Memanggil Pedang Suci

Pertukaran yang Setara (1)



Pertukaran yang Setara (1)

Bam!!     

Anne menggertakkan giginya dan meninju dinding.     

"Siapa, siapa mereka? Biar Aku tangkap dan hajar sampai babak belur!"     

"Anne, tenanglah."     

Lize duduk di kursi. Wajahnya terlihat sangat pucat karena dia baru saja menyembuhkan semua anggota Starlight yang terluka. Kekuatan spiritualnya hampir habis. Untungnya, para malaikat pengawas segera datang dan membantu mereka menyembuhkan para prajurit bayaran. Pasukan penjaga kota Deep Stone juga berjanji bahwa mereka akan menangkap pelakunya. Mereka tak perlu khawatir. Namun, bagi Rhode, itu hanyalah janji palsu.     

"Mereka tiba-tiba muncul…"     

Rhode berdiri di samping kasur sambil menatap Shauna yang terlihat sangat lemas dan pucat. Setelah dirawat, kondisinya sudah menjadi lebih baik. Meskipun demikian, perbedaan kekuatan antara Shauna dengan musuh mereka begitu besar sehingga Shauna hampir mati.     
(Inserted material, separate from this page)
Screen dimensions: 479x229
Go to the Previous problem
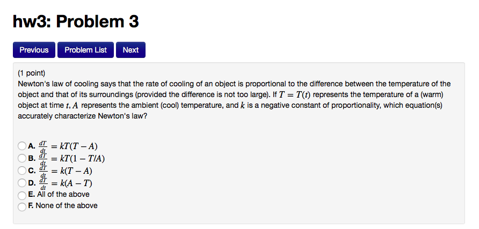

"Saat itu, kami baru meninggalkan Arena Suci…uhuk. Kami sedang mengantar Christie ke Evening Square. Tapi di tengah perjalanan, segerombolan orang bertopeng hitam tiba-tiba menyergap kami. Mereka sepertinya merupakan para profesional terlatih dan punya kerja sama yang bagus. Mereka terlihat jelas seperti sedang mengincar Nona Christie, jadi aku dan Kavos pun segera bereaksi. Namun, gerakan mereka terlalu cepat sehingga kami tidak berkutik ketika melawan mereka. Untungnya, kami berhasil melindungi Nona Christie…Ketika menyadari bahwa usaha mereka telah gagal, orang-orang itu segera mundur. Mereka sepertinya hafal dengan denah kota Golden, karena orang-orang di sekitar kami hampir tidak menyadari apa yang sedang terjadi sampai mereka mundur. Ketika para malaikat pengawas datang…semuanya sudah berakhir."     

"Aku mengerti."     

Rhode menepuk pundak Shauna setelah mendengar ceritanya.     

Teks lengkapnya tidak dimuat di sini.